------ DATASET EXCERPTS
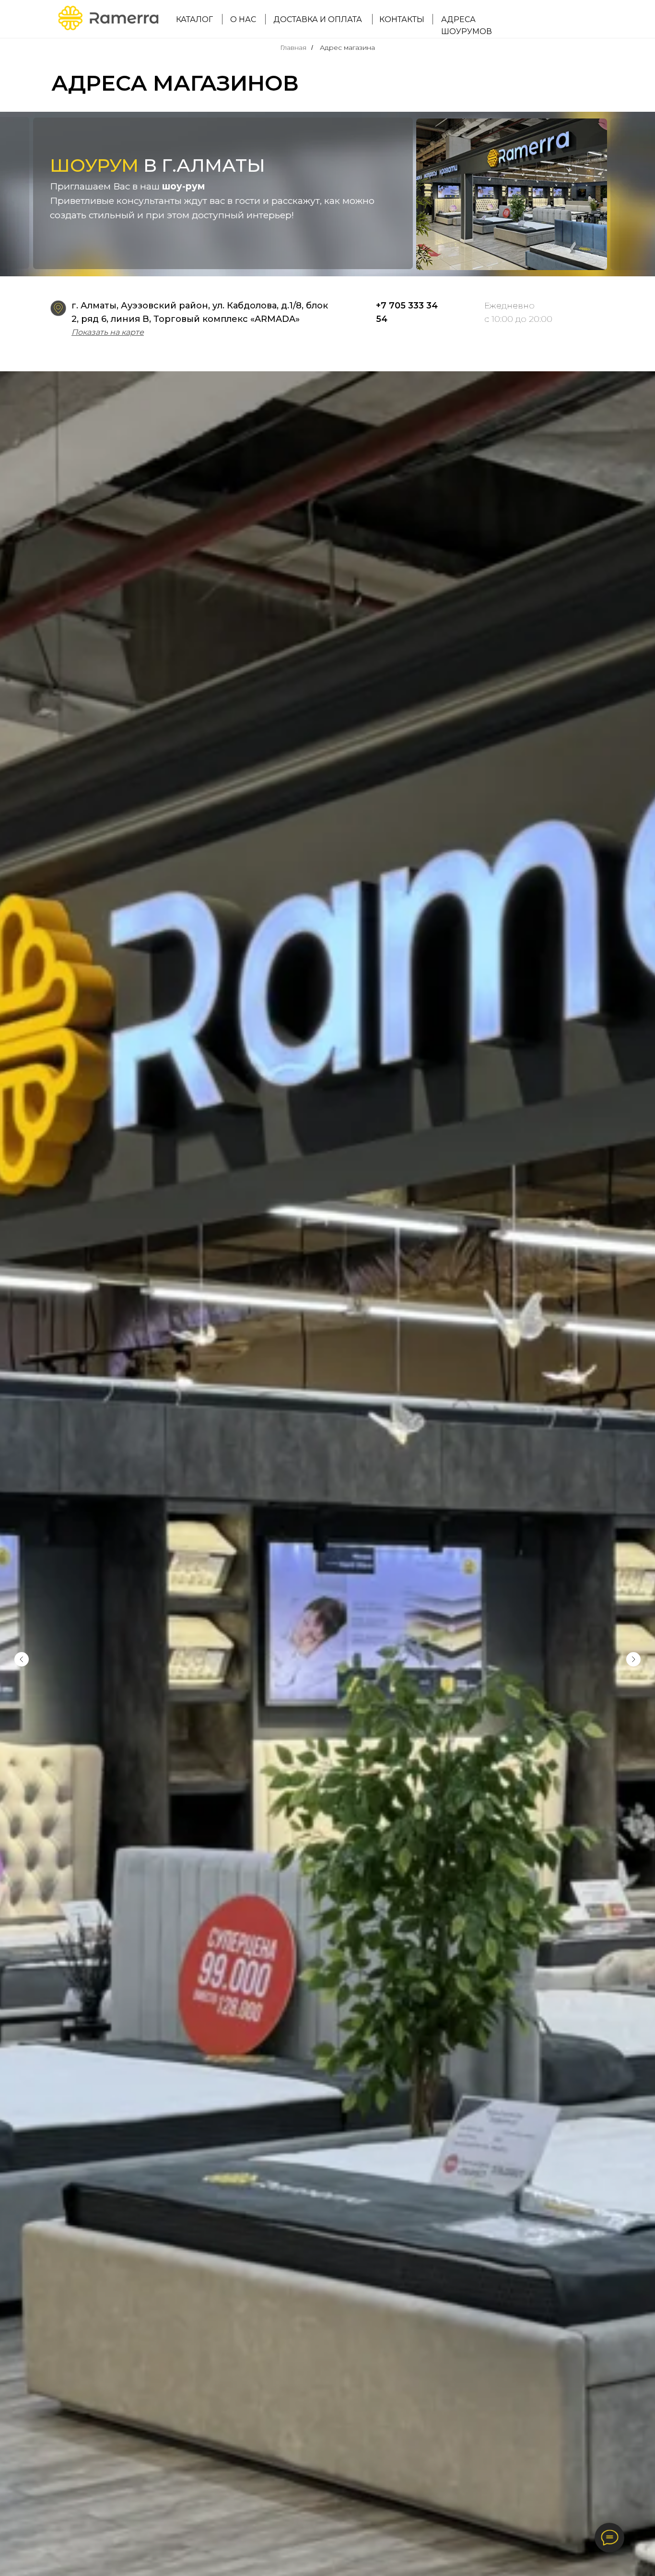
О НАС (243, 19)
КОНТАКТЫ (401, 19)
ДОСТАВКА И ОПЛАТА (317, 19)
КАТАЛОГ (194, 19)
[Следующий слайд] (633, 1659)
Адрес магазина (347, 47)
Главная (293, 47)
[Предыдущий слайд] (21, 1659)
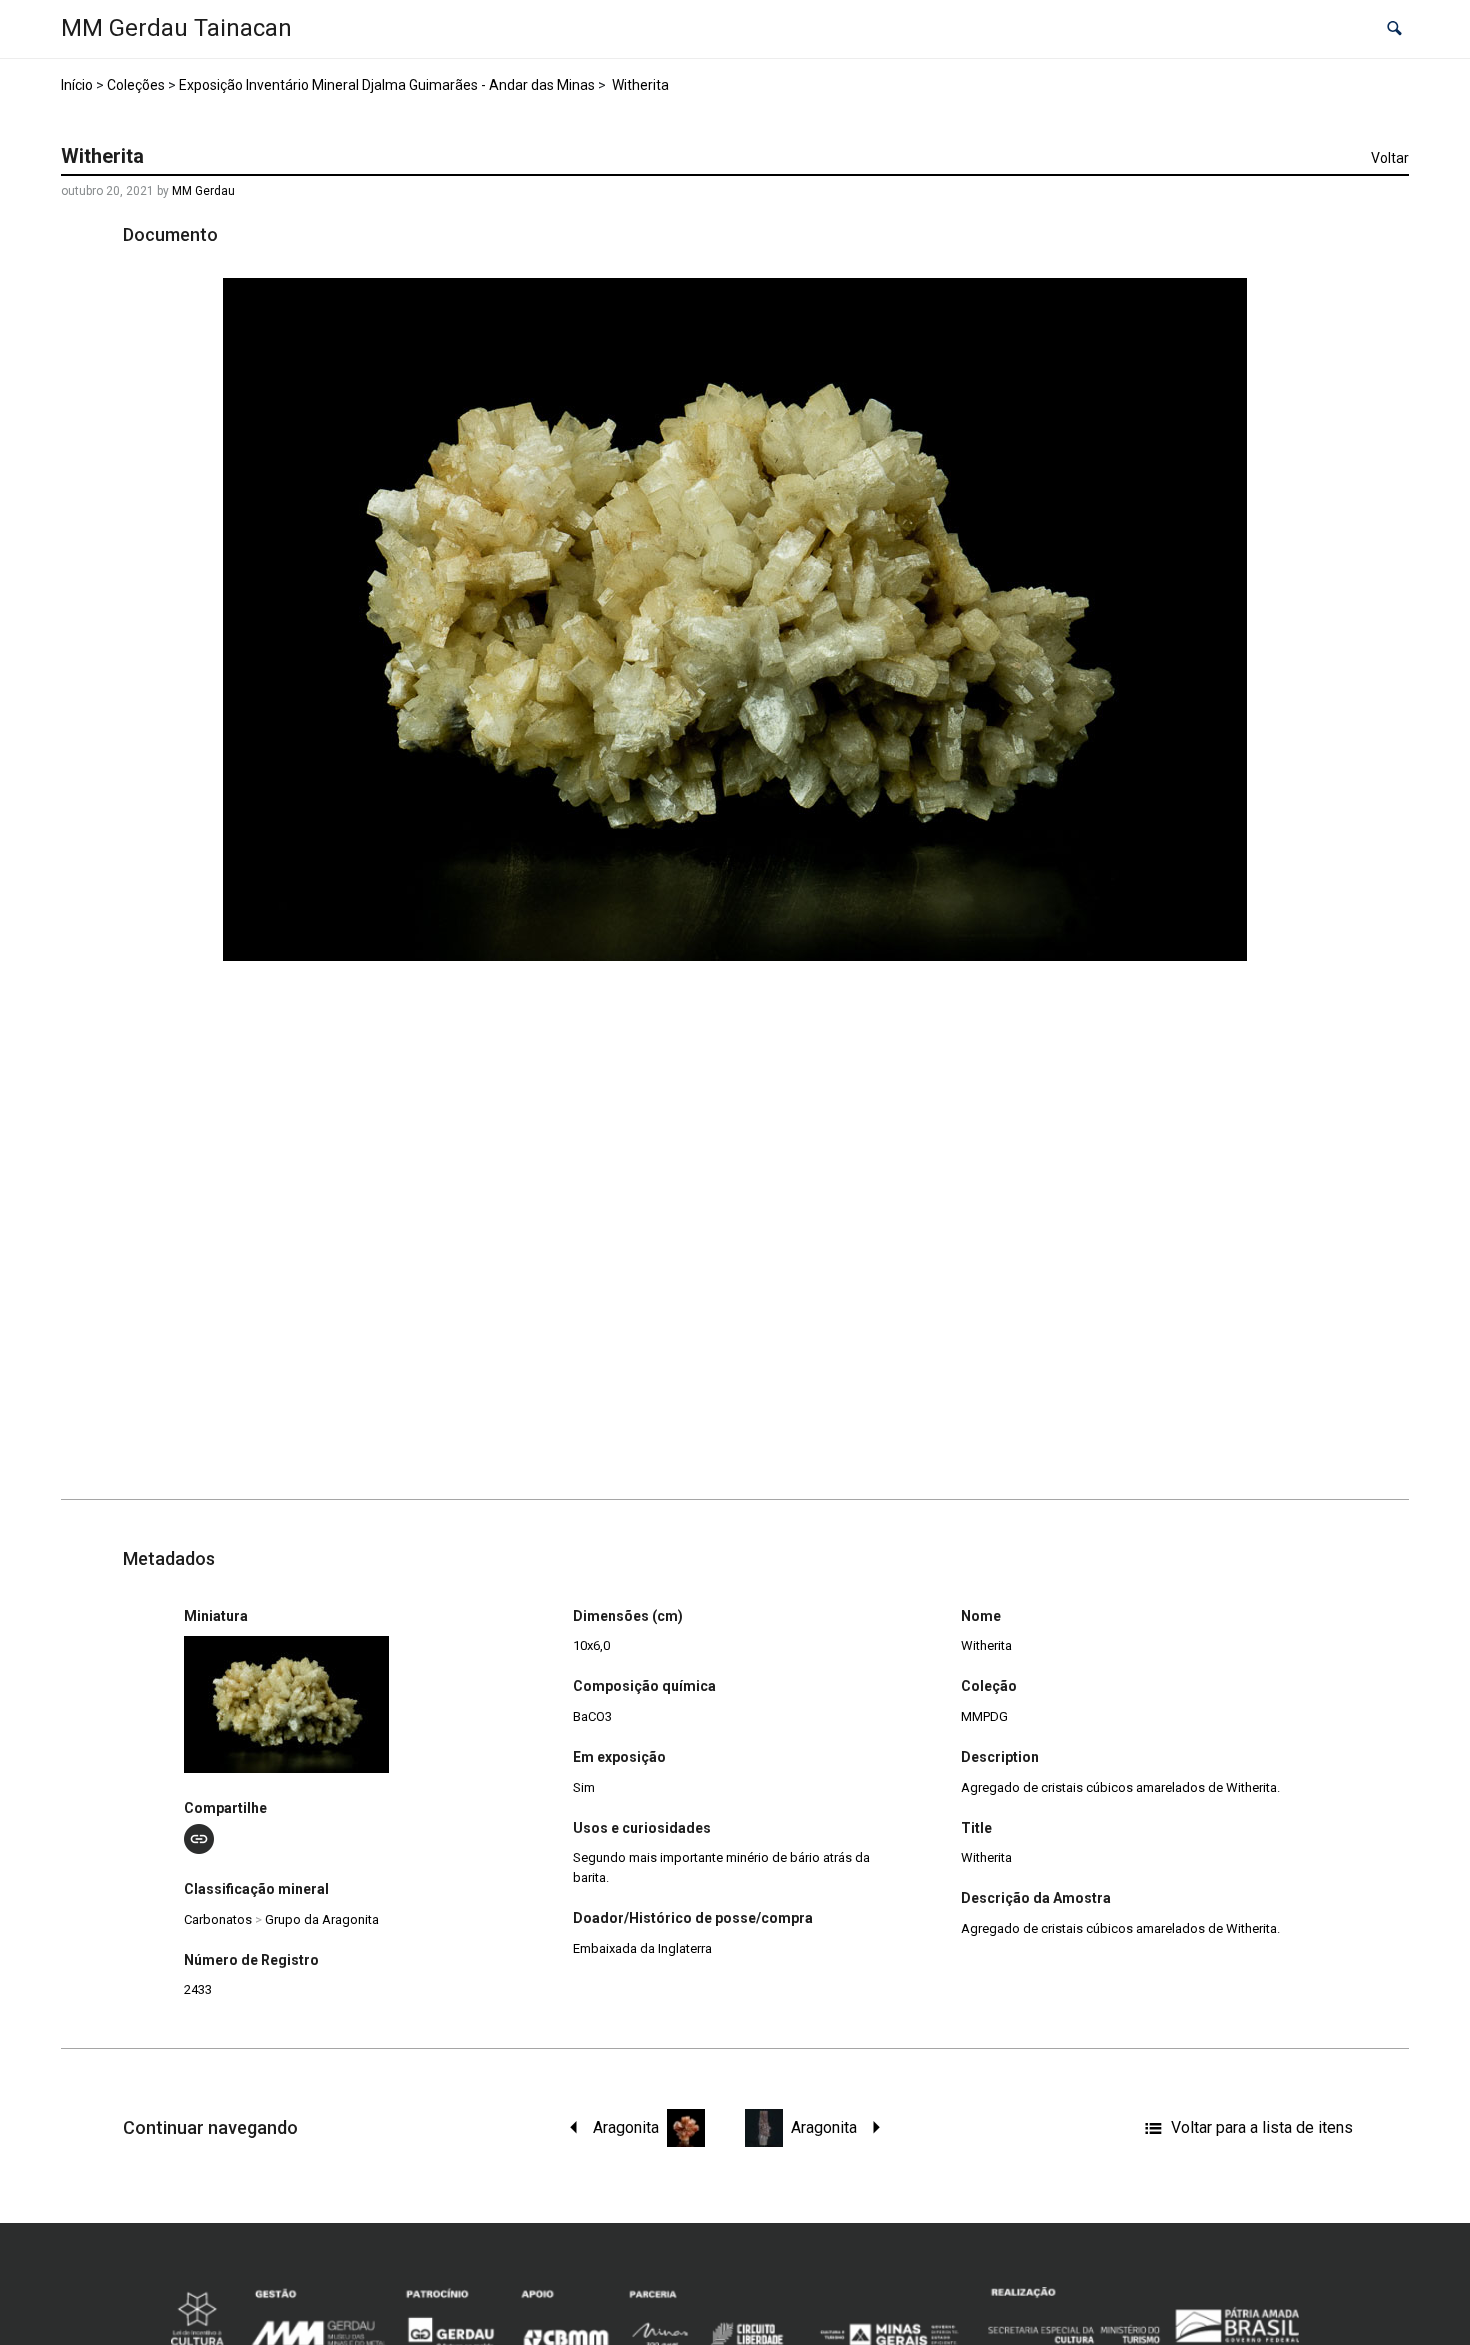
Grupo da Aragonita (322, 1919)
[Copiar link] (199, 1839)
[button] (1394, 29)
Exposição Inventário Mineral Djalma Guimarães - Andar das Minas (387, 85)
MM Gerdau (203, 191)
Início (77, 85)
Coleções (136, 85)
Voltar (1390, 158)
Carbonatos (218, 1919)
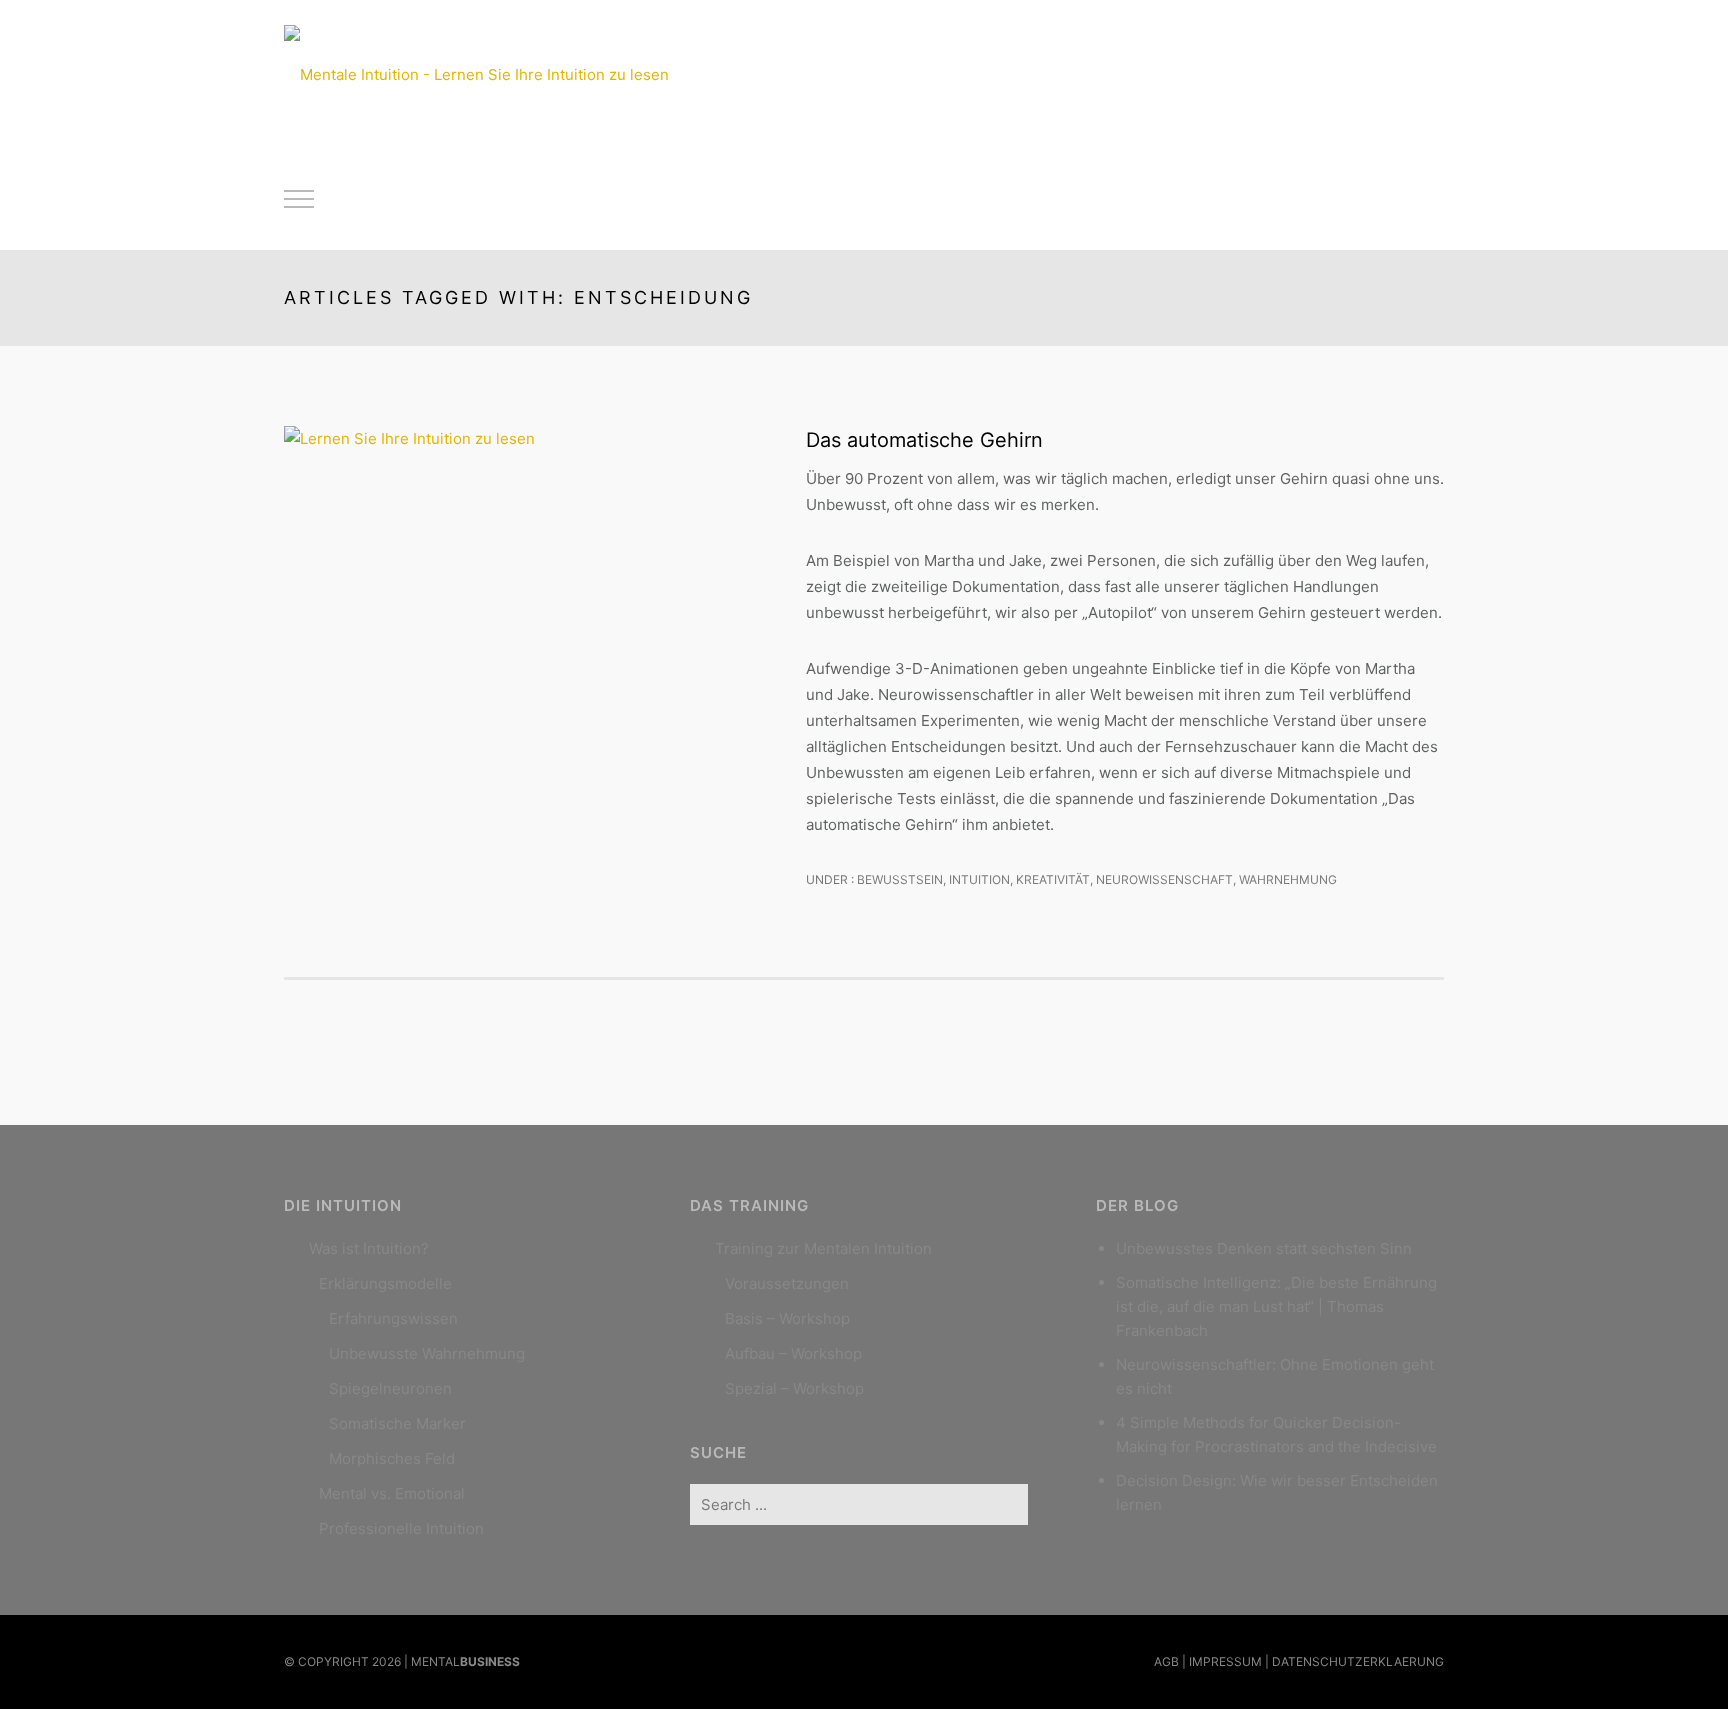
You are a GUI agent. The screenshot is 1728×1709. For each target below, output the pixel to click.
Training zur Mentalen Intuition (823, 1248)
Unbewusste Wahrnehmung (427, 1353)
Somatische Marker (397, 1423)
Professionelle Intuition (401, 1528)
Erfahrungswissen (393, 1318)
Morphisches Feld (392, 1458)
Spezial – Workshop (794, 1388)
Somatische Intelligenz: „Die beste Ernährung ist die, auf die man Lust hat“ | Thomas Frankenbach (1276, 1306)
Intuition (979, 879)
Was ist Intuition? (369, 1248)
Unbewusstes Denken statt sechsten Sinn (1264, 1248)
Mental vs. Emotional (392, 1493)
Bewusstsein (898, 879)
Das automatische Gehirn (924, 440)
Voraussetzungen (787, 1283)
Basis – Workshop (787, 1318)
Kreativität (1053, 879)
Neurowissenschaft (1164, 879)
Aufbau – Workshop (793, 1353)
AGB (1166, 1661)
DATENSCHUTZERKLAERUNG (1358, 1661)
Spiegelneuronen (390, 1388)
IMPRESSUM (1225, 1661)
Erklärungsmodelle (385, 1283)
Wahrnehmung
------------
Transcribe word for word only the lines from the one with "Главная (293, 47)" through the end of the listing; every picture is to be omitted.

• **SOLUTION FOR THIS EXERCISE**:
Главная (293, 47)
[Предыдущий слайд] (21, 1659)
Grupo da Aragonita (322, 1919)
[Copiar link] (199, 1839)
[button] (1394, 29)
Exposição Inventário Mineral Djalma Guimarães - Andar das Minas (387, 85)
MM Gerdau (203, 191)
Início (77, 85)
Coleções (136, 85)
Voltar (1390, 158)
Carbonatos (218, 1919)
You are a GUI agent. The screenshot is 1728×1709. For each target below, output the pixel to click.
Training zur Mentalen Intuition (823, 1248)
Unbewusste Wahrnehmung (427, 1353)
Somatische Marker (397, 1423)
Professionelle Intuition (401, 1528)
Erfahrungswissen (393, 1318)
Morphisches Feld (392, 1458)
Spezial – Workshop (794, 1388)
Somatische Intelligenz: „Die beste Ernährung ist die, auf die man Lust hat“ | Thomas Frankenbach (1276, 1306)
Intuition (979, 879)
Was ist Intuition? (369, 1248)
Unbewusstes Denken statt sechsten Sinn (1264, 1248)
Mental vs. Emotional (392, 1493)
Bewusstsein (898, 879)
Das automatische Gehirn (924, 440)
Voraussetzungen (787, 1283)
Basis – Workshop (787, 1318)
Kreativität (1053, 879)
Neurowissenschaft (1164, 879)
Aufbau – Workshop (793, 1353)
AGB (1166, 1661)
DATENSCHUTZERKLAERUNG (1358, 1661)
Spiegelneuronen (390, 1388)
IMPRESSUM (1225, 1661)
Erklärungsmodelle (385, 1283)
Wahrnehmung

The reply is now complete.